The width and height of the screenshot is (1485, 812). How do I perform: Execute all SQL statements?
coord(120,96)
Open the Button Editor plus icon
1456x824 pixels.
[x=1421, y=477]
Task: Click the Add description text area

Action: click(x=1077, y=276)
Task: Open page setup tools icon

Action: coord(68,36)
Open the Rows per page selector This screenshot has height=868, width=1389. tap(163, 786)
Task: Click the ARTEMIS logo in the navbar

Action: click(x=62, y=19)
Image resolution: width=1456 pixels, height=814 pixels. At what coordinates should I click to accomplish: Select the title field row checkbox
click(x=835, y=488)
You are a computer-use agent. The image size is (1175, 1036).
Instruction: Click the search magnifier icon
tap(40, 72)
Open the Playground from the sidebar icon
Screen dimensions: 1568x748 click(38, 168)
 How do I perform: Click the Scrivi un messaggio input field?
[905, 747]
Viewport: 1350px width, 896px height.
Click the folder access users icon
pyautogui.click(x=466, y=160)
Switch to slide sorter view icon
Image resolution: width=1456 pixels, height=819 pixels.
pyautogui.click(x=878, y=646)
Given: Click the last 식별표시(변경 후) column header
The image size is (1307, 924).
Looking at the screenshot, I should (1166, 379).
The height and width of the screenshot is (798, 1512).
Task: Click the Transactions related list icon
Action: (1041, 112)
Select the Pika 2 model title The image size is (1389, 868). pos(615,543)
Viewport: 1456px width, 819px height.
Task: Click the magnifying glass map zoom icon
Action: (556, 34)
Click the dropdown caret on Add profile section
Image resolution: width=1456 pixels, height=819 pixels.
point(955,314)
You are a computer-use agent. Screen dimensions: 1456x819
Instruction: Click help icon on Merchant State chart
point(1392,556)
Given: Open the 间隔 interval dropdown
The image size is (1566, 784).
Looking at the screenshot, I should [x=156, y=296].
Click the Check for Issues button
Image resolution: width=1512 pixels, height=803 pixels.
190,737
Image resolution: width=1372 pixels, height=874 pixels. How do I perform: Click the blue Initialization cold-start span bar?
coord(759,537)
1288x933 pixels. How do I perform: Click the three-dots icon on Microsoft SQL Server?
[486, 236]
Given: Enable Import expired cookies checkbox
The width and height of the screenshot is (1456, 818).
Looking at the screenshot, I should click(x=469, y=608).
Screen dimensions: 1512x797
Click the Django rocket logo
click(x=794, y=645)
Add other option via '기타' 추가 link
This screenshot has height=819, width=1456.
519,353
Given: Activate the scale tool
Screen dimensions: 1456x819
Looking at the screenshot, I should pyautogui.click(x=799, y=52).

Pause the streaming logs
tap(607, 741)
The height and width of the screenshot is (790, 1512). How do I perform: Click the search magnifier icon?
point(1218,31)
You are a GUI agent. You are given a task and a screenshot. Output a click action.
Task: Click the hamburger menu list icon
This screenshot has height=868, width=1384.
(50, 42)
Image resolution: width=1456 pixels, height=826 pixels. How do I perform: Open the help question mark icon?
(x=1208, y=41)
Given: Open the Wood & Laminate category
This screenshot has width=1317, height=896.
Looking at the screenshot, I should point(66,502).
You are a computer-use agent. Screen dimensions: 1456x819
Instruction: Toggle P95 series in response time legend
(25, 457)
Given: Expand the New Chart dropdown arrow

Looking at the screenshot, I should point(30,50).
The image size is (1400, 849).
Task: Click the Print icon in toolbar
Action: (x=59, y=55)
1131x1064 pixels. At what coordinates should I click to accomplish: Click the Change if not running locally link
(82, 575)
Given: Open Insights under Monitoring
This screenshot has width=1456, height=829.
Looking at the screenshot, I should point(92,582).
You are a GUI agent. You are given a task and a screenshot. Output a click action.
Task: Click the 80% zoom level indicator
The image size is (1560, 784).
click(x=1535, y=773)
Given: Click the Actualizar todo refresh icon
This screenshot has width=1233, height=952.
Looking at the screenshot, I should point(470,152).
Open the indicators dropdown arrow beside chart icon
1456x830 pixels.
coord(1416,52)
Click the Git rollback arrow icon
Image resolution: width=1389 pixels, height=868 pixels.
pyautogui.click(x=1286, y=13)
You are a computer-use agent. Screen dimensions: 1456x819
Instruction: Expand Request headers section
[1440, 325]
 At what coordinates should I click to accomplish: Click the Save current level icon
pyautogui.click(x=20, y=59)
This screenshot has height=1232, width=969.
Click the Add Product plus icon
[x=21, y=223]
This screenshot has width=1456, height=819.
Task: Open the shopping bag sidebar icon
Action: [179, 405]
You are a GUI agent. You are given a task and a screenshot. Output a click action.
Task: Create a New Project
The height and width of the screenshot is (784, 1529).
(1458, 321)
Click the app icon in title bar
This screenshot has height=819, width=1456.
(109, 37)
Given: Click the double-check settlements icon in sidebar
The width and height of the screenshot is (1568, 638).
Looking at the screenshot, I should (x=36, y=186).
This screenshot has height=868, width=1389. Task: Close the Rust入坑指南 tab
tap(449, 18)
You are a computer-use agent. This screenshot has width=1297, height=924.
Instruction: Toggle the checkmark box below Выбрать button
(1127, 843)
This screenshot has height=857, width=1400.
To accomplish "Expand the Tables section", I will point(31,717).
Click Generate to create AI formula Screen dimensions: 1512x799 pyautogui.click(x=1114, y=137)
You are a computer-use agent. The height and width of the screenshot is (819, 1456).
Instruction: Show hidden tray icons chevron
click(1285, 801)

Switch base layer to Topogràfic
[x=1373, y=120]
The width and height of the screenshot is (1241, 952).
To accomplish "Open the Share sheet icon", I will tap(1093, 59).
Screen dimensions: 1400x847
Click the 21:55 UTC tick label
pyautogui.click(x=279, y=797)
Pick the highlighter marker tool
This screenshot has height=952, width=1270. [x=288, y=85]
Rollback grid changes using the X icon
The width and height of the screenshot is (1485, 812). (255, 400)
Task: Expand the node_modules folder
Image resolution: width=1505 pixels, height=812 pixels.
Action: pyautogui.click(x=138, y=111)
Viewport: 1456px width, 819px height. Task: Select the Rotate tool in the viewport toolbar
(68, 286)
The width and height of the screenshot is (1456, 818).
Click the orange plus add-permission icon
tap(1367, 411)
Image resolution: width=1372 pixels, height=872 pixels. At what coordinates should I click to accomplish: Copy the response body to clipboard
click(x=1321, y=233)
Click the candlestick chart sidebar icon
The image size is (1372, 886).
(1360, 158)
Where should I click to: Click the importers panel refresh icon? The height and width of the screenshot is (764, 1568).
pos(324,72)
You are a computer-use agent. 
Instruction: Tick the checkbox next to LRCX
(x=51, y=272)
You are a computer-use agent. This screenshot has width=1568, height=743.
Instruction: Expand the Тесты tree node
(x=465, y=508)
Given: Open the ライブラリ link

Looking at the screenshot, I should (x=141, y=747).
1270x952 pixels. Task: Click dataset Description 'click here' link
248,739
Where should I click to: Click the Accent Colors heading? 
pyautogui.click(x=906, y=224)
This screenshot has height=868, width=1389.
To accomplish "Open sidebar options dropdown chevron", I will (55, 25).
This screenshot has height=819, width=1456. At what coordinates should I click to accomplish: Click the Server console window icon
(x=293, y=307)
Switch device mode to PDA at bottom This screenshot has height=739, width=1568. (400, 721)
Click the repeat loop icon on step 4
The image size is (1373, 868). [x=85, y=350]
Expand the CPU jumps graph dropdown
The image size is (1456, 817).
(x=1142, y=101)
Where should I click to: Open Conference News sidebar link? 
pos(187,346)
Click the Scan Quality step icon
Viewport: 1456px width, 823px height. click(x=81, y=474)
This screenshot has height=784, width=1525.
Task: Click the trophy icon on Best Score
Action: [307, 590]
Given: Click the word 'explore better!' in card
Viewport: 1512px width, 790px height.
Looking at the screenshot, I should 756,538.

• [YOUR GOAL]: Of the entries above, repeat exactly the lines between the line with "Task: Click the Add description text area" and the line with "Given: Enable Import expired cookies checkbox", inclusive, and no others.

• [RESPONSE TO THIS TASK]:
Task: Click the Add description text area

Action: click(x=1077, y=276)
Task: Open page setup tools icon

Action: coord(68,36)
Open the Rows per page selector This screenshot has height=868, width=1389. tap(163, 786)
Task: Click the ARTEMIS logo in the navbar

Action: click(x=62, y=19)
Image resolution: width=1456 pixels, height=814 pixels. At what coordinates should I click to accomplish: Select the title field row checkbox
click(x=835, y=488)
You are a computer-use agent. The image size is (1175, 1036).
Instruction: Click the search magnifier icon
tap(40, 72)
Open the Playground from the sidebar icon
Screen dimensions: 1568x748 click(38, 168)
 How do I perform: Click the Scrivi un messaggio input field?
[905, 747]
Viewport: 1350px width, 896px height.
Click the folder access users icon
pyautogui.click(x=466, y=160)
Switch to slide sorter view icon
Image resolution: width=1456 pixels, height=819 pixels.
pyautogui.click(x=878, y=646)
Given: Click the last 식별표시(변경 후) column header
The image size is (1307, 924).
Looking at the screenshot, I should (1166, 379).
The height and width of the screenshot is (798, 1512).
Task: Click the Transactions related list icon
Action: (1041, 112)
Select the Pika 2 model title The image size is (1389, 868). pos(615,543)
Viewport: 1456px width, 819px height.
Task: Click the magnifying glass map zoom icon
Action: (556, 34)
Click the dropdown caret on Add profile section
Image resolution: width=1456 pixels, height=819 pixels.
point(955,314)
You are a computer-use agent. Screen dimensions: 1456x819
Instruction: Click help icon on Merchant State chart
point(1392,556)
Given: Open the 间隔 interval dropdown
The image size is (1566, 784).
Looking at the screenshot, I should [x=156, y=296].
Click the Check for Issues button
Image resolution: width=1512 pixels, height=803 pixels.
190,737
Image resolution: width=1372 pixels, height=874 pixels. How do I perform: Click the blue Initialization cold-start span bar?
coord(759,537)
1288x933 pixels. How do I perform: Click the three-dots icon on Microsoft SQL Server?
[486, 236]
Given: Enable Import expired cookies checkbox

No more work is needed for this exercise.